Alors que le MEDEF propose un CPE XXL, l’Avant-Garde fait un retour sur le CPE, dit Contrat Première Embauche. Une mesure impopulaire qui a débouché sur l’un des plus gros mouvements du XXIᵉ siècle en France.

Du contrat précaire de 2006 à la lutte pour un travail digne

En 2006, De Villepin est Premier ministre de Jacques Chirac. Pour faire face au problème de l’emploi, une loi est discutée à l’Assemblée nationale : la loi « pour l’égalité des chances ». Dans ce cadre spécifique, et afin de faciliter l’embauche des jeunes de moins de 26 ans, un nouveau type de CDI est proposé : le Contrat Première Embauche (CPE). Il concernait essentiellement les entreprises privées de plus de 20 salariés.
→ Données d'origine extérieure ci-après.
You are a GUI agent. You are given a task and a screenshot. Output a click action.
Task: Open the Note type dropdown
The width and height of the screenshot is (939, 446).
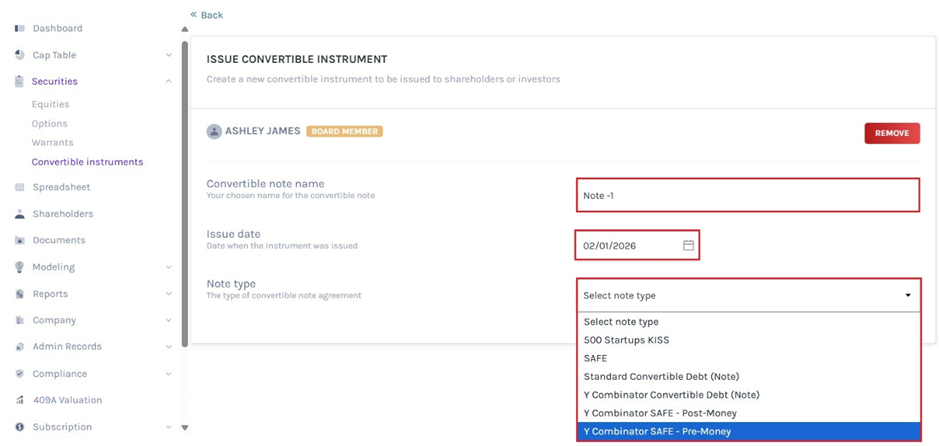(748, 295)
Contrairement à son nom, ce nouveau contrat ne devait pas se réduire à la première embauche. Pendant les deux premières années du CDI devait s’appliquer une « période de consolidation », pendant laquelle l’employeur pouvait licencier sans motif. Si l’employé rompait le contrat, il était alors considéré comme démissionnaire, sans droit au chômage. C’est la mesure qui a mis le feu aux poudres.

Ce projet n’était néanmoins pas une nouveauté. En 1994, la droite et le patronat avaient déjà tenté d’introduire un contrat similaire : le Contrat d’Insertion Professionnelle (CIP). En août 2005, le Contrat Nouvelle Embauche (CNE), proche du futur CPE, était adopté par ordonnance, et ce en août, limitant les capacités de grève.

AG
Donnée · INSEE
Chômage des jeunes 15–24 ans
France, 2006 → T3 2025 (taux en %)
2006 → 2024 : −4,0 points
22,8% → 18,8%
2006 (moyenne annuelle)
22,8%
2024 (moyenne annuelle)
18,8%
T1 2025
19,2%
T2 2025
19,0%
T3 2025
18,8%
0%6%12%18%25%
Échelle : 0 → 25% de chômage.
Source : INSEE (Enquête Emploi) — 2006, 2024, T1–T3 2025.

Une jeunesse déjà fragmentée… et pourtant mobilisée

En 2006, cette proposition de CPE s’inscrivait déjà dans un contexte particulier. En 2006, le taux de chômage des 15-24 ans était de 22 %, contre 18 % aujourd’hui. Les contrats courts étaient déjà une norme d’embauche, avec une moyenne de 2 à 3 CDD avant l’obtention d’un CDI. Les stages rémunérés l’étaient sur une moyenne de 786,83 € brut par mois, contre 1 254,31 € pour le SMIC. Les jeunes représentaient déjà une part plus significative de travailleurs au SMIC (35 % contre 15 % pour l’ensemble des actifs).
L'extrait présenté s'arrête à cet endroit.